The rainfall processes during the formation of tropical cyclone (TC) Durian (2001) were investigated quantitatively using the three-dimensional (3D) WRF-based precipitation equation. The rain rate (PS) decreased slightly as the TC approached to formation, and then increased as Durian began to intensify. The rate of moisture-related processes (QWV) in the equation contributed around 80% to PS before TC genesis, and made more contribution during and after TC genesis. The rate of hydrometeor-related processes (QCM) contributed about 20% before TC formation, followed by less contribution during and after TC formation. QWV were dominated by the 3D moisture flux advection rate (QWVA), while the surface evaporation rate (QWVE) also played an important role.

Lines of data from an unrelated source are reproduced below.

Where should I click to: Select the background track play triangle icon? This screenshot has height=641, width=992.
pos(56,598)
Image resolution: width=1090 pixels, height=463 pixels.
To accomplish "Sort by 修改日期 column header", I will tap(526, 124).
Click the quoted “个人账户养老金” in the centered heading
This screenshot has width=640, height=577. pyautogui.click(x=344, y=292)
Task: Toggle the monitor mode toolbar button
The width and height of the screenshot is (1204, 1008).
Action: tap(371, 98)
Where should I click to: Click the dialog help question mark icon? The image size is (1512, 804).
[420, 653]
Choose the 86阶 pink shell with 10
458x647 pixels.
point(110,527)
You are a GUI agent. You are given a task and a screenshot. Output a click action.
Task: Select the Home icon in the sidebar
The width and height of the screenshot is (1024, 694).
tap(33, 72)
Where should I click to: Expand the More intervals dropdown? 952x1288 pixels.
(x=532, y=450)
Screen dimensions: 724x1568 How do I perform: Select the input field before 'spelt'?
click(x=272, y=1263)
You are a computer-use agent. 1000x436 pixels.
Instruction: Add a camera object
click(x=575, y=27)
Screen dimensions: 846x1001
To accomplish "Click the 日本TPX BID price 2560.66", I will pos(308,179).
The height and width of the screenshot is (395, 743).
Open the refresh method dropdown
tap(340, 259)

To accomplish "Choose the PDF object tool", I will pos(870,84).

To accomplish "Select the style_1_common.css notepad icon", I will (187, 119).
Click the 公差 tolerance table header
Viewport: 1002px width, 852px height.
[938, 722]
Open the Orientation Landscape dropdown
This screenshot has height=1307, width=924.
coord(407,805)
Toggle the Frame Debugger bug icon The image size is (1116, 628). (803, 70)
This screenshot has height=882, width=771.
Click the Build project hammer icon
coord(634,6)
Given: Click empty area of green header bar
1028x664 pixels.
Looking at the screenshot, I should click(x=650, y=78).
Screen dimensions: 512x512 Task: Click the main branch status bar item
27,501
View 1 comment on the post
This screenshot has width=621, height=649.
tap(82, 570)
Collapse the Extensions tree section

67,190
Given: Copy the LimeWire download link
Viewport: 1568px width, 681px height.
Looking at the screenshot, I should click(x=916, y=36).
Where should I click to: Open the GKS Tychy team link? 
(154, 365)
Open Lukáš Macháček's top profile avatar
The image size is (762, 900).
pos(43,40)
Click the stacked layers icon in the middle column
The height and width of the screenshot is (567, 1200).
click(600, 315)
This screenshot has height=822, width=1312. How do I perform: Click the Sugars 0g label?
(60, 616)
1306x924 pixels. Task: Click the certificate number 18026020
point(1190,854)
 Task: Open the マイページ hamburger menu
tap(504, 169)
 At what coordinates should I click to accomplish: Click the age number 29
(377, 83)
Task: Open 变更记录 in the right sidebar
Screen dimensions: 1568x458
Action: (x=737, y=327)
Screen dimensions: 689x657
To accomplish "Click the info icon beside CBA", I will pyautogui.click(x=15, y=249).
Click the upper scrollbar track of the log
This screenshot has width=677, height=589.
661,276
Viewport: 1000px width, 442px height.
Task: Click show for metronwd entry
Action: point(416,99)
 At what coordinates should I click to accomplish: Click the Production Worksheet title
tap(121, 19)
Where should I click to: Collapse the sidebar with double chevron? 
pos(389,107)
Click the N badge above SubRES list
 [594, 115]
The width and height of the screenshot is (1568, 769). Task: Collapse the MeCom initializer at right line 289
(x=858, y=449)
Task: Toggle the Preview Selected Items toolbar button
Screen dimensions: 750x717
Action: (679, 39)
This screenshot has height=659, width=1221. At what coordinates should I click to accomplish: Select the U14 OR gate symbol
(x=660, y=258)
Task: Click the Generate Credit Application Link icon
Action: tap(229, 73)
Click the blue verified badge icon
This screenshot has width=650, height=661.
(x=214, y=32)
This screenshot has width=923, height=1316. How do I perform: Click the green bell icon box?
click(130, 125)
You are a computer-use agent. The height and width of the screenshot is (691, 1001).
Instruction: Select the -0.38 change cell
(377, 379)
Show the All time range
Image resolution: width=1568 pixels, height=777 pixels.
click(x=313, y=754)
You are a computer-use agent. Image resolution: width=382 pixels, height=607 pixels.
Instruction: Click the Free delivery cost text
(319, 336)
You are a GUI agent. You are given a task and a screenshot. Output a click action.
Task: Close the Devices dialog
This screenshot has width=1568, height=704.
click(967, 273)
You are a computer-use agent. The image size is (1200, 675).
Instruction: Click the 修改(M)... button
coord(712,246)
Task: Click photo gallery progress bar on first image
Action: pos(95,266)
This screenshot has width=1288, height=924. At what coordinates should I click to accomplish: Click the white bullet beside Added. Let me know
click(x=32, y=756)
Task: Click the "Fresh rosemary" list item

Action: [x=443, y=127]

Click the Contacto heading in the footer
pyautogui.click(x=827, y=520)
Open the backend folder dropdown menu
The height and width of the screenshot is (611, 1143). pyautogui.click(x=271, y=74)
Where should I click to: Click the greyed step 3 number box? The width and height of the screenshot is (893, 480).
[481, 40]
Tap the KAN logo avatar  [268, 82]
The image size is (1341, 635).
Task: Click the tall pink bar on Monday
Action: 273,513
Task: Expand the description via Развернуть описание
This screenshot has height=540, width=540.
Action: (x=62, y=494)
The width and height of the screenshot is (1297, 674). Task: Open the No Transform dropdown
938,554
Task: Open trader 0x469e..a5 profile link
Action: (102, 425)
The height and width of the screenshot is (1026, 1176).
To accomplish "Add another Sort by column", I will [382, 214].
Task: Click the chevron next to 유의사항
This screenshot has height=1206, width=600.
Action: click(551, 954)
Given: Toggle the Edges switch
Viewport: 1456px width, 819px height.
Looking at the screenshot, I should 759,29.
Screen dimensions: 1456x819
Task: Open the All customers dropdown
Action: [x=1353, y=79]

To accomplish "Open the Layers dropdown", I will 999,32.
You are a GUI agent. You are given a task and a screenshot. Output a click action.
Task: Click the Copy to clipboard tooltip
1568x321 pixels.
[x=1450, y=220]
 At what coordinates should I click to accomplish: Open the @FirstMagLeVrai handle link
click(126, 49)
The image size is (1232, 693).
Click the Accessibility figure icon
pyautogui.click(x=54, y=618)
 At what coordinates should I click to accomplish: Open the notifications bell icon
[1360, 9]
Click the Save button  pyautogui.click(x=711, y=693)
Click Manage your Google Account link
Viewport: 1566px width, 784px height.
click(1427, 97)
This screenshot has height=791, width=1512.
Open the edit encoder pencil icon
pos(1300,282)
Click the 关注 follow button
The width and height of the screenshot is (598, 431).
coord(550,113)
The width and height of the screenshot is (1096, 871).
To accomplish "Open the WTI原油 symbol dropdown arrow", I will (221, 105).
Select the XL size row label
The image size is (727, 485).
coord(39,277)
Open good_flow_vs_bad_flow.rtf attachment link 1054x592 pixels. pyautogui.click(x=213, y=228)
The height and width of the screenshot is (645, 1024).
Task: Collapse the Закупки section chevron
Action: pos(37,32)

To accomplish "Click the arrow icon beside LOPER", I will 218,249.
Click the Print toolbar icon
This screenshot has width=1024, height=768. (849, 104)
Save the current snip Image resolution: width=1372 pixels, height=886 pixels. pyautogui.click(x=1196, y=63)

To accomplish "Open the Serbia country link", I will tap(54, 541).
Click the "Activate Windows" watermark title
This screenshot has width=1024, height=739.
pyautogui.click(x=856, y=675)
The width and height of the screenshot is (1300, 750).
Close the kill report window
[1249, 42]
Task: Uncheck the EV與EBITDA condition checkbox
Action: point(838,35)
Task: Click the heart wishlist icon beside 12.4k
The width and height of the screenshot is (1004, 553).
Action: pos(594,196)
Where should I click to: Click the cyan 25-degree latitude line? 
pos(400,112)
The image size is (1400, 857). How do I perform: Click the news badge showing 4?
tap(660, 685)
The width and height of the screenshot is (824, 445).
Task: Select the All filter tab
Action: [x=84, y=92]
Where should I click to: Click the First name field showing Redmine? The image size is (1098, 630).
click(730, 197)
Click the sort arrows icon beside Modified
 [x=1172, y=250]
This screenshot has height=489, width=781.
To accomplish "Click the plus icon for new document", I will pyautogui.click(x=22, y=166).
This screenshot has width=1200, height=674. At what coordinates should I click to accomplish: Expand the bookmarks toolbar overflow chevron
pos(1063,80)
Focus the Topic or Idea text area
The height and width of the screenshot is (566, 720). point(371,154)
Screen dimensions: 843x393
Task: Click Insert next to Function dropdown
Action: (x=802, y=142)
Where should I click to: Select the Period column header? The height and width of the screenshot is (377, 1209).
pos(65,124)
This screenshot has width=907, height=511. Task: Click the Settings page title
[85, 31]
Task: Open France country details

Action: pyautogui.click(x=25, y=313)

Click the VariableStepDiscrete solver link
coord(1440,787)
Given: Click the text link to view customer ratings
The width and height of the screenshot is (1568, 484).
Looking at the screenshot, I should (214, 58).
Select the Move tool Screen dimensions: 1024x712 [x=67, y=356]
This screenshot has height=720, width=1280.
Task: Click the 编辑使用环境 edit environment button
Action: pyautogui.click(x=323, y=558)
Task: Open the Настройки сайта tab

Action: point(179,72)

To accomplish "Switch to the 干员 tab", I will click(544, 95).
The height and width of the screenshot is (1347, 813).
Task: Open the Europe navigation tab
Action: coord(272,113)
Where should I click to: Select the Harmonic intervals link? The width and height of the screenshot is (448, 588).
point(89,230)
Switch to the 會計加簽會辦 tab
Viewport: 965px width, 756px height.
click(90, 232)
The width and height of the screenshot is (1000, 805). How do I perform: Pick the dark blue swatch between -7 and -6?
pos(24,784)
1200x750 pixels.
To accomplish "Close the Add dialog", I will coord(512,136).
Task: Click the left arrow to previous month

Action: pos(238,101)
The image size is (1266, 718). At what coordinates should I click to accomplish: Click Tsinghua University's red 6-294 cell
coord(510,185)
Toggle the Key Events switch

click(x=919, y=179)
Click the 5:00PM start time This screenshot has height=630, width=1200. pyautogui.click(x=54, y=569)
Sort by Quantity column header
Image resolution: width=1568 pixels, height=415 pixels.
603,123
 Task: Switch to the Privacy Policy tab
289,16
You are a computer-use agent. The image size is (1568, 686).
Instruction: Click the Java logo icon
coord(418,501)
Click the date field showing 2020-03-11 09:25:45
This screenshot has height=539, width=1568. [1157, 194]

Just before TC genesis, moisture from QWVA and QWVE helped the local atmosphere moisten (negative QWVL). QCM were determined by the 3D hydrometeor advection rates (QCLA and QCIA) and the local change rates of hydrometeors (QCLL and QCIL). During TC formation, QCM largely decreased and then reactivated as Durian began to intensify, accompanied by the development of TC cloud. Both the height and the strength of the net latent heating center associated with microphysical processes generally lowered before and during TC genesis, resulting mainly from lessening deposition and condensation. The downward shift of the net latent heating center induced a more bottom-heavy upward mass flux profile, suggesting to promote lower-tropospheric convergence in a shallower layer, vorticity amplification and TC spin-up.